Qadhafi’s next move will be to try and exploit the ambiguity the Obama Administration’s leadership failure has created. Within hours of the attack there were already signs that support from the Arab League was weakening. “What is happening in Libya differs from the aim of imposing a no-fly zone, and what we want is the protection of civilians and not the bombardment of more civilians,” said Arab League Secretary General Amr Moussa. These fissures will only grow if Qadhafi retains power and operations become protracted.

A simple and quick decisive outcome in Libya is unlikely. If the U.S. wants to safeguard its interests in the region, it is going to need a long-term strategy. The U.S. must: 1) Identify, aid, and muster support for a legitimate opposition that is free of terrorist elements; 2) Support responsible efforts to isolate the regime in Tripoli; 3) Support humanitarian operations to safeguard the lives of innocents; and 4) Prevent the regime from reacquiring weapons of mass destruction technologies, supporting international terrorism, or establishing terrorist sanctuaries in the country.

Conditions could always change (e.g. Qadhafi could sponsor another terrorist attack on the U.S.), but the U.S. contribution must be limited to avoid mission creep. Otherwise, a once limited U.S. involvement could grow into something more costly like Somalia and Lebanon. Unlike Iraq and Afghanistan there simply are no vital American interests that would justify wider intervention.

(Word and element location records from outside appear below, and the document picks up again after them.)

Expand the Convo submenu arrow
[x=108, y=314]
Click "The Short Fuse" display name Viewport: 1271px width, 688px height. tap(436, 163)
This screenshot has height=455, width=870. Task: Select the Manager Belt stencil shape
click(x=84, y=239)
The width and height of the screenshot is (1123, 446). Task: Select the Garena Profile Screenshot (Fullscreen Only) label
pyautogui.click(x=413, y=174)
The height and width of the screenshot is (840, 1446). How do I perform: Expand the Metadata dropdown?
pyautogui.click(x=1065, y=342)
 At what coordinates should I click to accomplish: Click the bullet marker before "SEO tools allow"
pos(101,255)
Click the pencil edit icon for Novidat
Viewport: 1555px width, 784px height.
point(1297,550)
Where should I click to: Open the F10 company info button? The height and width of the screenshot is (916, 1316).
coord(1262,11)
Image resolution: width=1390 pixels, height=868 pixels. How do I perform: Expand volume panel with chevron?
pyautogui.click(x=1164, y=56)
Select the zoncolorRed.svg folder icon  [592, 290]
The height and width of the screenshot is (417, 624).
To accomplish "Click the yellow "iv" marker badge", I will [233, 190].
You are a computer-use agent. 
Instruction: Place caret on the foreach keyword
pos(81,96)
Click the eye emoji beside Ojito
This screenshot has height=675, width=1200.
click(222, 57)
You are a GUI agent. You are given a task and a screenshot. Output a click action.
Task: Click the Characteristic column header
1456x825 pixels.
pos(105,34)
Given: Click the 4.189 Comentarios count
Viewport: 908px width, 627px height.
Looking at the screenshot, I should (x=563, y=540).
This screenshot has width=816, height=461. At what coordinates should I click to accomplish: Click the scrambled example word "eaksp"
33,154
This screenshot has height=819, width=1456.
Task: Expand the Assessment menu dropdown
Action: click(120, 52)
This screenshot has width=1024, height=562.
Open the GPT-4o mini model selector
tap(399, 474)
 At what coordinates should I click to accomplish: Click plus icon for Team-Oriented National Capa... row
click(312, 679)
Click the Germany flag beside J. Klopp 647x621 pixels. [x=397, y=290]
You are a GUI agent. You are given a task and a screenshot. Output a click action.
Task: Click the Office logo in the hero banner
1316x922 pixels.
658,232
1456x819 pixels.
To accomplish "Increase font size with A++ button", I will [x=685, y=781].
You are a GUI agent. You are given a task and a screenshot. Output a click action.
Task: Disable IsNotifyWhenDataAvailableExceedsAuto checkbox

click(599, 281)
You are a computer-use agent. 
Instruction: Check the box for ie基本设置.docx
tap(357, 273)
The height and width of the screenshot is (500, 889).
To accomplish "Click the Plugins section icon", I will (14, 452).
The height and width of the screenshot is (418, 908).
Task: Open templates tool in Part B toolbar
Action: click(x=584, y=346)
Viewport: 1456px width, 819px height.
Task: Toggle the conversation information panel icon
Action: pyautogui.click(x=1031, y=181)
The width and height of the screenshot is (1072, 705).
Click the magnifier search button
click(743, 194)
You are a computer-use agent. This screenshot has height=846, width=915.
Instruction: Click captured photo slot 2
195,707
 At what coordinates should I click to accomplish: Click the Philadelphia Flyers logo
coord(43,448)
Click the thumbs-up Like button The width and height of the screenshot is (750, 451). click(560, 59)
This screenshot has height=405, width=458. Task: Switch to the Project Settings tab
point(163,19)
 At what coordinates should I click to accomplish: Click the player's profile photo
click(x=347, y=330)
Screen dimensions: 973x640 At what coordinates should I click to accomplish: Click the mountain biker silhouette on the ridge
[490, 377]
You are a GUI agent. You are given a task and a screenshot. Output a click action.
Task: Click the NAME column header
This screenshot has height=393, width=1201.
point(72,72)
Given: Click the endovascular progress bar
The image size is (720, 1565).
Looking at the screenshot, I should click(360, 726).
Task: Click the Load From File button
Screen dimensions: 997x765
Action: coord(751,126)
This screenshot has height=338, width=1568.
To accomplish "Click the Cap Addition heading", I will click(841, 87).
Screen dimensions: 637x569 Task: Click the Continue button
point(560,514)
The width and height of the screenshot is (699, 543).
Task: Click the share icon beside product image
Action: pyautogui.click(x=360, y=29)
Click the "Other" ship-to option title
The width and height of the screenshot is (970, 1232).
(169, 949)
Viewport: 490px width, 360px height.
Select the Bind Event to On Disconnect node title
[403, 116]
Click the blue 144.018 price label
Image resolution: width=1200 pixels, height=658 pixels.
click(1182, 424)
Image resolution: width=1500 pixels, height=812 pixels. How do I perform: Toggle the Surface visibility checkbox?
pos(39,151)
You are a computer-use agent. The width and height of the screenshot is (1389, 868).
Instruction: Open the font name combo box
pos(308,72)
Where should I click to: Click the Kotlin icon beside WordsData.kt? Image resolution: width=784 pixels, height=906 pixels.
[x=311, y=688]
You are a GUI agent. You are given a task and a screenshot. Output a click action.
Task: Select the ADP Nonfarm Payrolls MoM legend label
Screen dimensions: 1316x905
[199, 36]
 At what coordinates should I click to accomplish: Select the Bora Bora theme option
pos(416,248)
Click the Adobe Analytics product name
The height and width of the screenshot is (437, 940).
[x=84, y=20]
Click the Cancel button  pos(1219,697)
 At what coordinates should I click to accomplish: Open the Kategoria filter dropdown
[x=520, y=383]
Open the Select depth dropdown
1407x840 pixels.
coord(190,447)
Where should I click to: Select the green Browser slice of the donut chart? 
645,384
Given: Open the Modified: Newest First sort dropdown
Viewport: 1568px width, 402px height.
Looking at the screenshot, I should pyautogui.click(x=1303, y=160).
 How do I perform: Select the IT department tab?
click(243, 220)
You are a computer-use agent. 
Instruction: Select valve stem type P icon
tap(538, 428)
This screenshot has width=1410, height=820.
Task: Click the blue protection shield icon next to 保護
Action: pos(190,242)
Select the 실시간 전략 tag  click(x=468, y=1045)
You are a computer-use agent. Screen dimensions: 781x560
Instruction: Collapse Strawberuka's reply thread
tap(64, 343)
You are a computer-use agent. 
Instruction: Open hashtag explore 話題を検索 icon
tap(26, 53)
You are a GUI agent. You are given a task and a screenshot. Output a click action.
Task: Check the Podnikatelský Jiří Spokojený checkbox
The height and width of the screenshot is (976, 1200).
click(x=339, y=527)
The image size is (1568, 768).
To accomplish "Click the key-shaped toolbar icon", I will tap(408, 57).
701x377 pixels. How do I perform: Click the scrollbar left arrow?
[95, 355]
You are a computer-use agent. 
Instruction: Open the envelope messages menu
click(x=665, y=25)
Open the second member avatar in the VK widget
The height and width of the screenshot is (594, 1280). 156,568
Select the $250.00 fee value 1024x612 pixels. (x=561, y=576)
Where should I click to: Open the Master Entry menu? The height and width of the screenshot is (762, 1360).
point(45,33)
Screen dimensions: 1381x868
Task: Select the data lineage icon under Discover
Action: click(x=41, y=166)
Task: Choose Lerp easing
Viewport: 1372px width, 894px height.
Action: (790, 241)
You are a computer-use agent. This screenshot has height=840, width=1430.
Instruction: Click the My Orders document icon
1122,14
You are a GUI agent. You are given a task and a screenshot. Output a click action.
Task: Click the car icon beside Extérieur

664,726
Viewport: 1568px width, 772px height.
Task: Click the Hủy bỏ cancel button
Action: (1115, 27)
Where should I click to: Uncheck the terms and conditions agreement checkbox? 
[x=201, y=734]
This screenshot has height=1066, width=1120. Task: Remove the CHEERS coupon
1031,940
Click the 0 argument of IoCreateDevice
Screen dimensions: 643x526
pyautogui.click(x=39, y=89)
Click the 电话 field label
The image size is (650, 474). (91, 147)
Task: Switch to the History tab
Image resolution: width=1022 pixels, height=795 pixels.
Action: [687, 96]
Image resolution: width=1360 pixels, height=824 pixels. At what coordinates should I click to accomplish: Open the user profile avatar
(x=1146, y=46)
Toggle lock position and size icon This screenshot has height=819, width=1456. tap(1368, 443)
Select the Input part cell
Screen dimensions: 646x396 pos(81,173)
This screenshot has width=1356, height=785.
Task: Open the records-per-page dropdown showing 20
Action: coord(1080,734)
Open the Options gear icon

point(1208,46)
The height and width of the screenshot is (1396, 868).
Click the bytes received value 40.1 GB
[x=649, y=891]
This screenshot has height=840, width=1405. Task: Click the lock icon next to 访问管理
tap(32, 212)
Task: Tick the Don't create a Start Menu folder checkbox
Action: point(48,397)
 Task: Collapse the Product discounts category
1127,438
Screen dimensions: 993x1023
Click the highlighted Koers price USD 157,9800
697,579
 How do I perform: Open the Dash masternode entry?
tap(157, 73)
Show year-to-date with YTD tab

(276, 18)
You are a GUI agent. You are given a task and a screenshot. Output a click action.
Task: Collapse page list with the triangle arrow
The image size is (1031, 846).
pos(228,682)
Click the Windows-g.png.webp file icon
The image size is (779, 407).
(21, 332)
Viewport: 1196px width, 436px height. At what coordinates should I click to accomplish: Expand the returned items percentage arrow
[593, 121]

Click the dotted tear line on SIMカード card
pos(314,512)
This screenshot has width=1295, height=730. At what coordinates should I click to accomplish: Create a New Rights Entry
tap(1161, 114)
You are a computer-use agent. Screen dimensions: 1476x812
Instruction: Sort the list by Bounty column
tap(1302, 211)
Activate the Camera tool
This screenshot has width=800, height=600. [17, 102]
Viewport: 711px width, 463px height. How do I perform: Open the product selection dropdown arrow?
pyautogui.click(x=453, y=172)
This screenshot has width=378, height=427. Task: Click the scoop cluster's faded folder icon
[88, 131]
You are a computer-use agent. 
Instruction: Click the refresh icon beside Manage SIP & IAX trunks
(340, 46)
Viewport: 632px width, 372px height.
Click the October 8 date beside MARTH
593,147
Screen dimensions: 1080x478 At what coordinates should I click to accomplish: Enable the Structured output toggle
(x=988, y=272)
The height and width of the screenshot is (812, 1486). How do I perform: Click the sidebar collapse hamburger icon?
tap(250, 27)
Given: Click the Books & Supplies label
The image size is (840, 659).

Libya is just one country in a region going through world-historical transformation. The U.S. needs proactive long-term strategies that look ahead of events rather than trail them. Unfortunately we are getting the exact opposite from our Commander in Chief. President Obama is putting the U.S. military to work at the behest of the world rather than leading the world. Brit Hume accurately described this yesterday: “This is not leadership, this is followership.” In two major areas now the President has voted “present” in the last two weeks: on the budget, where he is AWOL, and on Libya, where he has purposely chosen to follow even as our troops do the heavy lifting.